Excerpted text ▸
+++

MIXING IT ON THE GOLF COURSE
Dave Saltman discusses the significance of grass seed mixture formulation withBarenbrug's Jayne Leyland.
Turf is a society of many plants in which there is always competition and co-operation. Have you ever considered why grass seed mixtures are formulated as they are? Current UK industry performance trials are carried out at the Sports Turf Research Institute (STRI) in accordance with the protocol of the British Society of Plant Breeders (BSPB), the results of which are published each year in the form of the Turfgrass Seed Booklet.
In the UK, cultivars are rarely used as a monoculture. They are more commonly used either in blends of one species or in mixtures of different species. Furthermore, these are often used for overseeding into an established sward which already contains several different species, rather than for new sowings. Mixtures and blends offer great benefits by combining a range of desirable characteristics which can enhance the health, aesthetics and performance of the sward.
Grass species - and cultivars within species - have different germination and establishment capabilities at varying soil temperatures and sowing depths. Maintenance practices and environmental impact also influences the species composition of the sward. This is why Barenbrug, as part of a continued investment in product development, has initiated a comprehensive and evolutionary mixture trials programme at Barenbrug Research Stations, golf courses and sports grounds throughout Europe. This is further supported by independent trials at the STRI in the UK.
The primary objective of the trials programme is to assess and evaluate mixture performance to ensure they offer the best possible solutions using their highly rated cultivars and innovative new species.
Mixture Formulation for golf greens
Many Greenkeepers still choose a mixture of fescues and bents for overseeding golf greens. This may be because the original greens were sown out with that particular specification, or it's perhaps difficult to apply bent grasses as a single species because the Greenkeeper's current equipment cannot be calibrated to apply very small bentgrass seed at low rates - the fescue seeds in the mixture merely acting as a 'carrier'.

+++

Data shown ▸
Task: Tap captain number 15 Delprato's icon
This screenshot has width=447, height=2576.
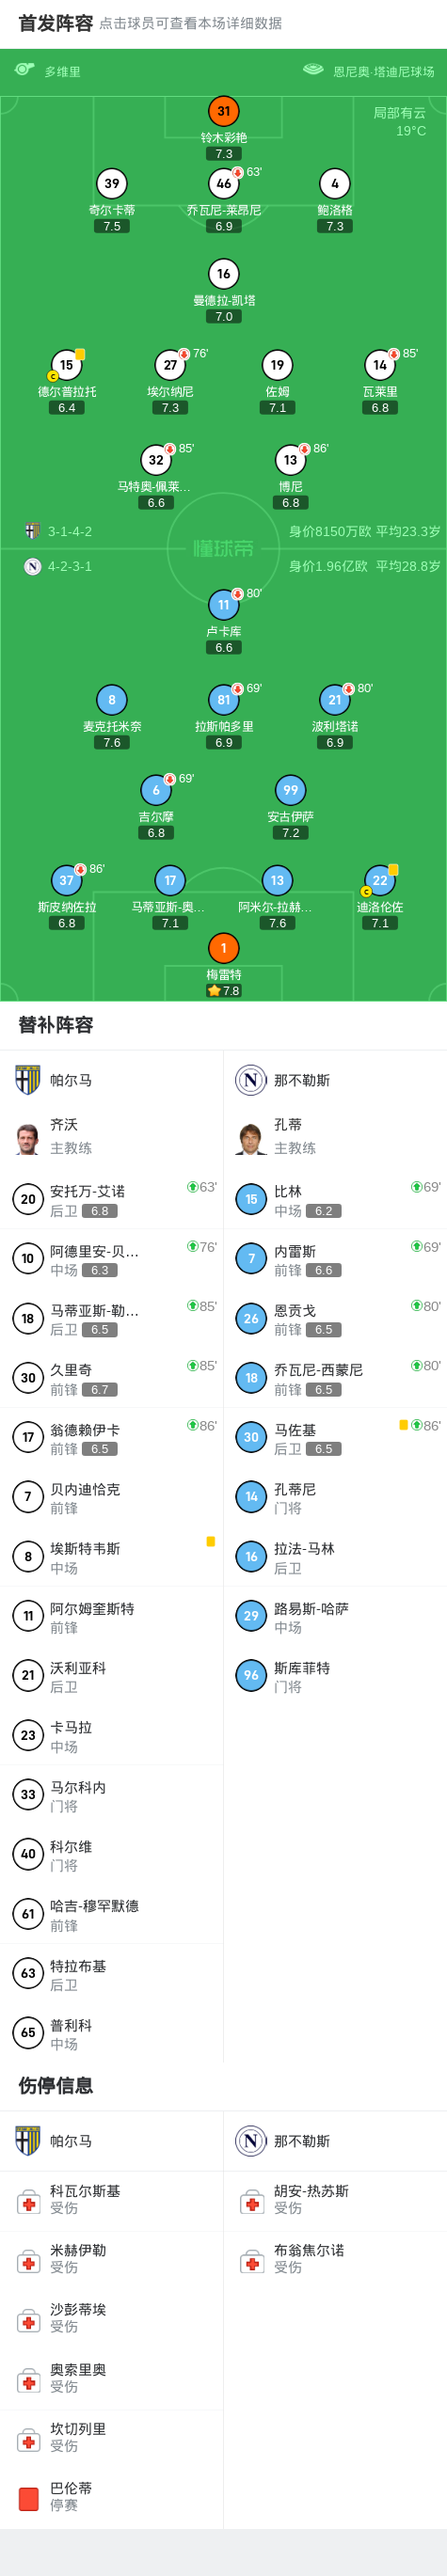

+++

What to work on ▸ In the golf course seed mixture text, where are current UK industry performance trials carried out?

Output for this exercise ▸ At the Sports Turf Research Institute (STRI), following the protocol of the British Society of Plant Breeders (BSPB).